BeetleOmni RL Control for Tiltable Quadrotors (6 DoF Flight)

Why omnidirectional flight matters

Most quadrotors are underactuated. They can control position in 3D space and yaw, but roll and pitch are largely dictated by the thrust vector needed to accelerate. That constraint is fine for many tasks, but it becomes a bottleneck for close range inspection, contact rich interaction, and tight indoor navigation.

A tiltable quadrotor changes the game. By actively rotating each rotor, the vehicle can redirect thrust and generate forces and moments more freely. In the limit, it approaches full 6 degree of freedom actuation, meaning it can track a full pose in SE(3): position plus orientation.

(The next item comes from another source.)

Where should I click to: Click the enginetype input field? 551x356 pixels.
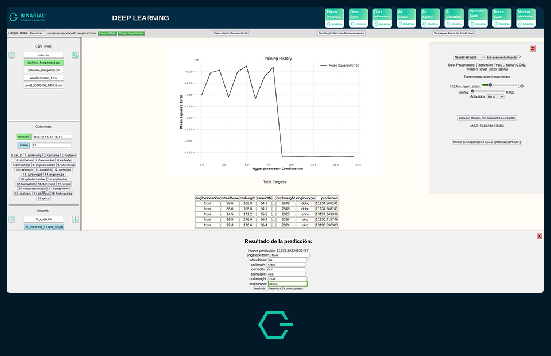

The catch is control. Tilt joints add strong coupling between the rotor dynamics and the joint dynamics. Classical model based controllers can be accurate under nominal conditions, but they often get brittle when the model is even slightly wrong, latency is present, or disturbances show up.

That is where BeetleOmni is interesting: it shows how reinforcement learning can be used as a practical low level controller for a real tiltable quadrotor, with strong robustness and zero shot deployment on hardware.

The core idea in one paragraph

BeetleOmni trains an actor critic policy with PPO in NVIDIA Isaac Sim and Isaac Lab, but avoids the usual heavy domain randomization. Instead, it leans on system identification to make the simulator physically consistent, then adds minimal and physically motivated randomization to cover the remaining mismatch. The result is a policy that runs extremely fast at inference time, reaches target 6 DoF poses with comparable accuracy to nonlinear model predictive control, and often exceeds NMPC on disturbance rejection and generalization.

Primary reference: "Learning Agile and Robust Omnidirectional Aerial Motion on Overactuated Tiltable Quadrotors" (project page).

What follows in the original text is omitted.